Anecdotes aren't data, but all I can really argue with is the hyperbole here: "killed", "obliterated", and "overnight". Data-wise: box office totals went from $2.1B for TFA to $1.3B for TLJ to $1.1 for RoS among the trilogy movies, and from $1.1B for Rogue One (pre-TLJ) to $0.4B for Solo (post-TLJ) side movies. On the one hand, 1.1 billion dollars is still decent money for a zombie, years after TLJ! On the other hand, it sure looks like a ton of people heard the bad reviews and skipped TLJ, a fraction of the ones who wouldn't skip it sight-unseen were like you and didn't bother to see RoS afterward, and most of the ones who did see RoS were probably just looking for some closure and aren't interested in or aren't trusting of Star Wars movies in general anymore.

It'll be interesting to see what happens with "The Mandalorian and Grogu" next year. Box office receipts are just so much cleaner than estimates of streaming viewership. I'd put that in the "side movie" category, naturally, but will it be a $1.1B side movie or a $0.4B side movie? On the one hand, it's coming off of the most popular Star Wars TV show. On the other hand, the show already lost popularity and acclaim in its third season (not to mention with its spinoff show), and the attitude of "Look, Grogu! We still have Grogu! No plot closure for Grogu yet!" is a pretty blatant cash grab attempt, centering a character who was expected to be little more than an amusing MacGuffin until "Baby Yoda" toys started selling by the zillions.

They jerked the corpse around for as long as they could and made some Baby Yoda money along the way, but I knew the deathblow had truly been struck when even a reputedly-good project like Andor got shit for views.

I think bringing Baby Yoda back in 2026 is going to feel like someone trying to bring back fidget spinners. I think their goose is just cooked and this is going to be the part where they really have to face that fact.

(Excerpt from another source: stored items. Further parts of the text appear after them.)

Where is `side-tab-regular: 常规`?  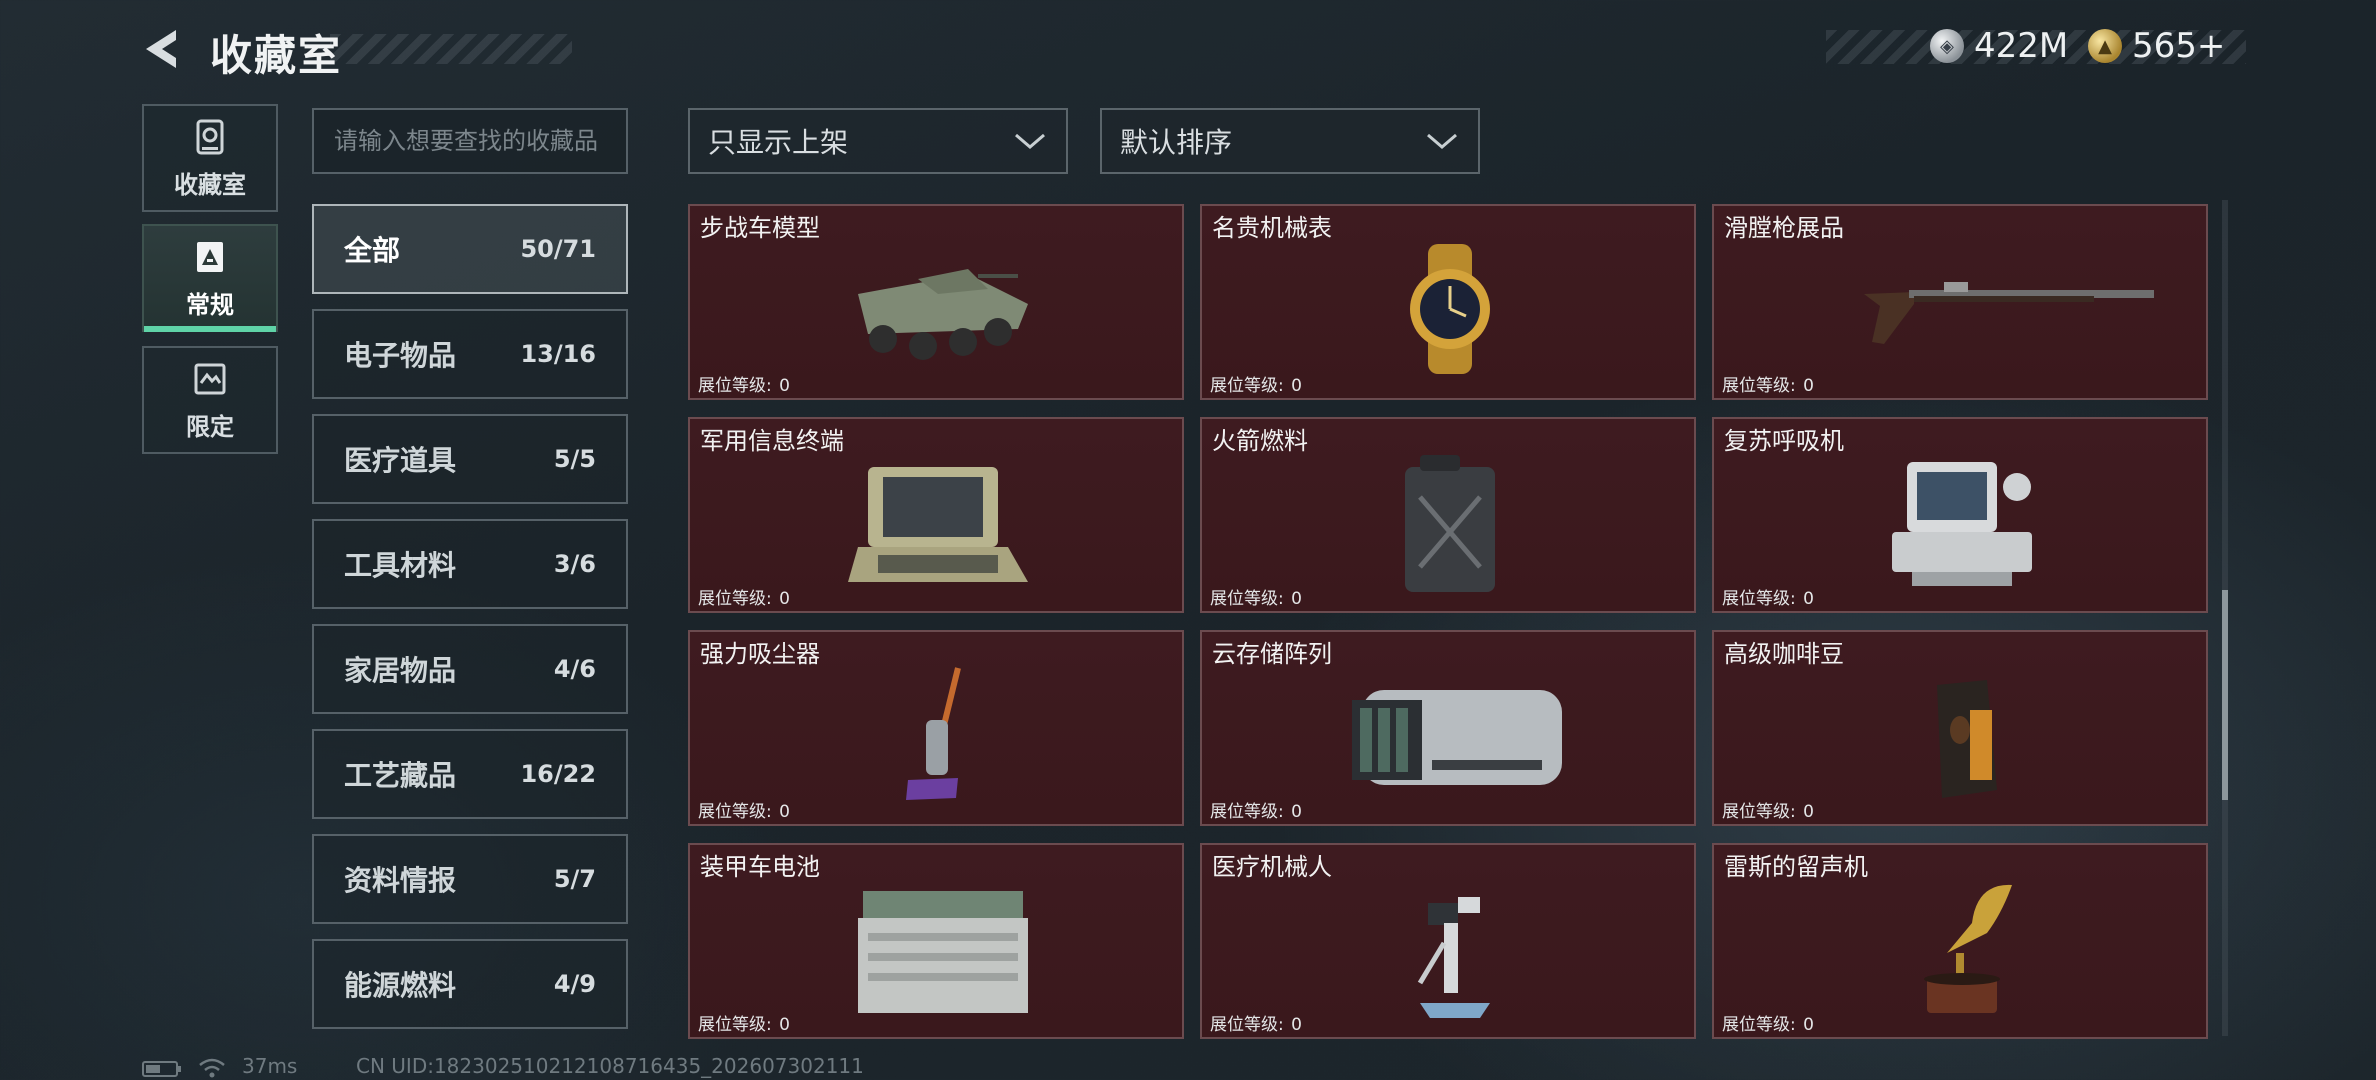
side-tab-regular: 常规 is located at coordinates (210, 278).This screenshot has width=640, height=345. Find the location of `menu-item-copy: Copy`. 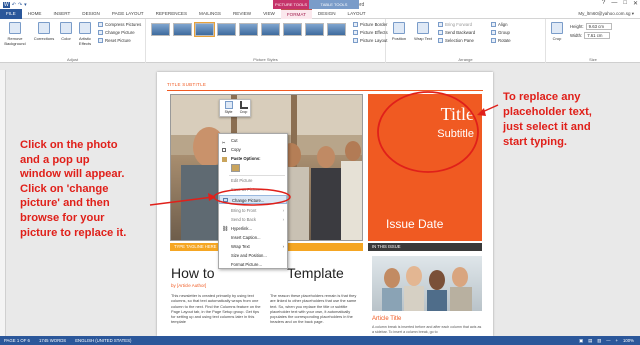

menu-item-copy: Copy is located at coordinates (253, 150).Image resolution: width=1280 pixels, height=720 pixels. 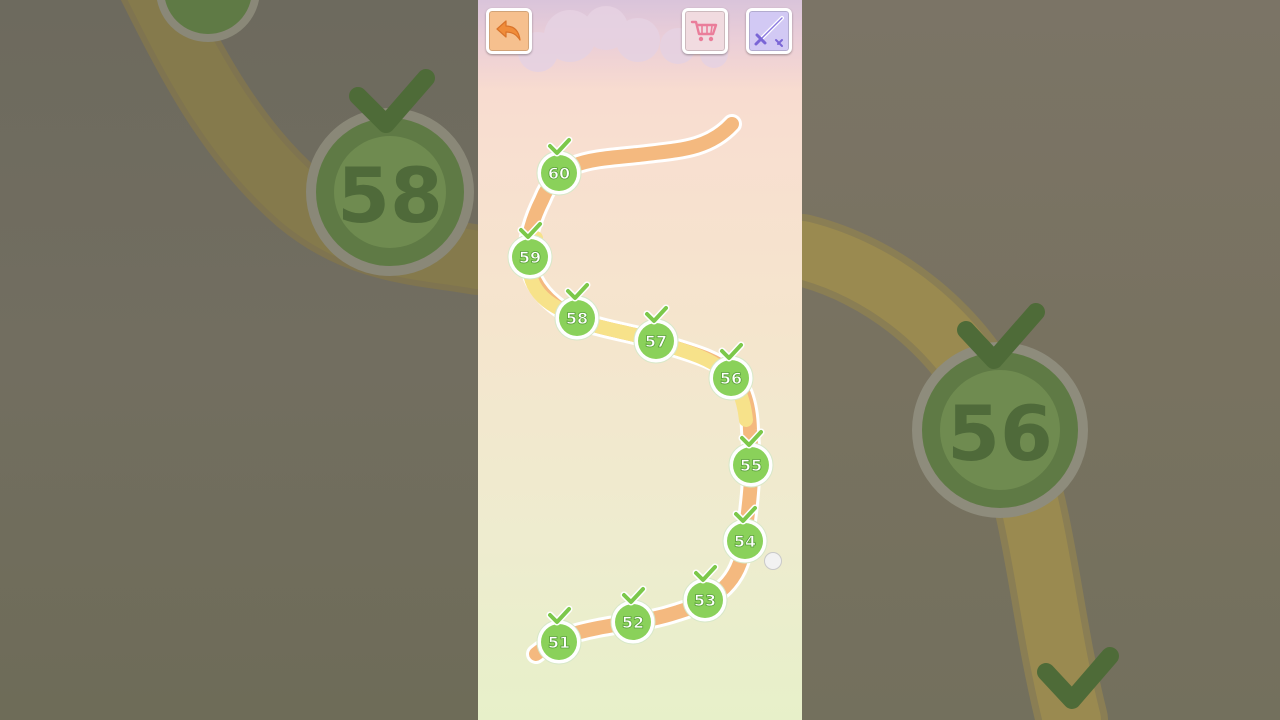 What do you see at coordinates (559, 174) in the screenshot?
I see `level-number: 60` at bounding box center [559, 174].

Andor had a somewhat slow start, which for a TV series probably hurt a lot. If you found yourself yawning 45 minutes into Rogue One, you weren't going to walk out of the theater, so you'd end up making it to the good parts. If you found yourself yawning 45 minutes into Andor you'd just never watch the second episode, and I wasn't ready to agree with the good reviews until the third.

But yeah, I think you're right and I'm only getting into the weeds of why you're right. They can't just ask us to trust them for more than an hour anymore. I don't watch anything Star Wars now unless I see a variety of good reviews by trusted reviewers first, so unless they advertise enough to get me or my kids interested enough that I'll seek out the reviews, we don't bother, and that means we'll never be part of any viral hype ourselves. I'm hoping the next movie will be good but I'm definitely not going to see it on opening night.

Also if you look at the weekend breakdowns for TLJ, it performs pretty well in the first weekend and then there’s a massive crash after that due to bad word of mouth. Blockbusters tend to be front-loaded, but it’s a much bigger drop than is typical.